» What is needed
Rewrite the part of the entries that opens with the line containing "others [491, 537]" and closes with the line containing "COMPANIES is located", replacing "element" with "item" and leaving everything else unchanged.

— Begin Data excerpts —

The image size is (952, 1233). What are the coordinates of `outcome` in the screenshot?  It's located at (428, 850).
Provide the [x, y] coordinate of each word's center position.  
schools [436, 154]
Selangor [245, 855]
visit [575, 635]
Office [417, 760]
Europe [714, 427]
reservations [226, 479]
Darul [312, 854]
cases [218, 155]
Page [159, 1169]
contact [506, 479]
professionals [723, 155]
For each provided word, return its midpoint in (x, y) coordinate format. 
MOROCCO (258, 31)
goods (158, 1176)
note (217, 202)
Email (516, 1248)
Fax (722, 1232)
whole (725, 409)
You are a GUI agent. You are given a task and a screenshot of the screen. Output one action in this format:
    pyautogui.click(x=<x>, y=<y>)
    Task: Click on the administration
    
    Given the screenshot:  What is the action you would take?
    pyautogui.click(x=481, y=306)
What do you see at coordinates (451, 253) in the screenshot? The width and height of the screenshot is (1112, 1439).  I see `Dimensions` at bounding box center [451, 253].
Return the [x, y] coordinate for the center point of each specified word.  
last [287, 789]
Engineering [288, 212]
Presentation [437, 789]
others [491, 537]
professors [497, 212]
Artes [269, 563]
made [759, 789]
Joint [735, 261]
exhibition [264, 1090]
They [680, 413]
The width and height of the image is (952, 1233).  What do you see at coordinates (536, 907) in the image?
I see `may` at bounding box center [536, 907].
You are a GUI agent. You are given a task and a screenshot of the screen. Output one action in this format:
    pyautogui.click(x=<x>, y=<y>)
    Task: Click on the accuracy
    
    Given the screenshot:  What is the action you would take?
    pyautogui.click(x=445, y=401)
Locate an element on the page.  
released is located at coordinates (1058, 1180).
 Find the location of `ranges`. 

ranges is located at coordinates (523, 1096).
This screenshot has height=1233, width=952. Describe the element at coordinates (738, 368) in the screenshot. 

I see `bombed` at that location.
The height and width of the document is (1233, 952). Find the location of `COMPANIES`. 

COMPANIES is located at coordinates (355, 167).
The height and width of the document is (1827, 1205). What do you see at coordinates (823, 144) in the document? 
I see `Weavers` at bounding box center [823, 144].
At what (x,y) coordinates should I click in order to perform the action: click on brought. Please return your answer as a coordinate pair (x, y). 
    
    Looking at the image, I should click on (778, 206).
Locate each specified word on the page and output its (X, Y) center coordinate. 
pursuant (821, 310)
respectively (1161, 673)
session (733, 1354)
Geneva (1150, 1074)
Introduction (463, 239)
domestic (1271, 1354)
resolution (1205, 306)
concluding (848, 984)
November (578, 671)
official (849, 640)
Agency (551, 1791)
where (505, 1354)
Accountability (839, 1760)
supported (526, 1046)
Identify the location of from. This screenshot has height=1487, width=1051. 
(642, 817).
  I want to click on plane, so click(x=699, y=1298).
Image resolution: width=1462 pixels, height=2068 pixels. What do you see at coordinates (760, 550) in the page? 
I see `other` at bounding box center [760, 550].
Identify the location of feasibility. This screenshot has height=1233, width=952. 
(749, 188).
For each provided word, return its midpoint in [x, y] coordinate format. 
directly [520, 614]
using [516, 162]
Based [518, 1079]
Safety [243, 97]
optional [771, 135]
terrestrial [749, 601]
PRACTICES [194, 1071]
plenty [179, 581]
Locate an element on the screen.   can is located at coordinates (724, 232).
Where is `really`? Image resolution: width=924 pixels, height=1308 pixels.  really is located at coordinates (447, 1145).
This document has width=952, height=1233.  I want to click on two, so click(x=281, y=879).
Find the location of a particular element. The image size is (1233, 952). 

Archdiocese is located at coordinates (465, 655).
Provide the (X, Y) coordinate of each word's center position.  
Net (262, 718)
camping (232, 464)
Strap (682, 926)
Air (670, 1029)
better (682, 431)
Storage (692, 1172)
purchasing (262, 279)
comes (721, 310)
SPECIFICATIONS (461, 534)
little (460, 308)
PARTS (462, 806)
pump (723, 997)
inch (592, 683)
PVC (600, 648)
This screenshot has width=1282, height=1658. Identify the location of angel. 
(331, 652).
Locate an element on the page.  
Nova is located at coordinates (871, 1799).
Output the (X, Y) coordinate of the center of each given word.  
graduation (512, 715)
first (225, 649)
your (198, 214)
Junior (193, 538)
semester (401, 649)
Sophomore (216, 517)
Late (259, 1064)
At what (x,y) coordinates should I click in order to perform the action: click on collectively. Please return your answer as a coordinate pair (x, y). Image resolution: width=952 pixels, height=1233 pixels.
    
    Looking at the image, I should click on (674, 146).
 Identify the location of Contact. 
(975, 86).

— End Data excerpts —

» Expected answer
others [491, 537]
professors [497, 212]
Artes [269, 563]
made [759, 789]
Joint [735, 261]
exhibition [264, 1090]
They [680, 413]
The width and height of the image is (952, 1233).  What do you see at coordinates (536, 907) in the image?
I see `may` at bounding box center [536, 907].
You are a GUI agent. You are given a task and a screenshot of the screen. Output one action in this format:
    pyautogui.click(x=<x>, y=<y>)
    Task: Click on the accuracy
    
    Given the screenshot:  What is the action you would take?
    pyautogui.click(x=445, y=401)
Locate an item on the page.  
released is located at coordinates (1058, 1180).
 Find the location of `ranges`. 

ranges is located at coordinates (523, 1096).
This screenshot has height=1233, width=952. Describe the item at coordinates (738, 368) in the screenshot. 

I see `bombed` at that location.
The height and width of the document is (1233, 952). Find the location of `COMPANIES`. 

COMPANIES is located at coordinates (355, 167).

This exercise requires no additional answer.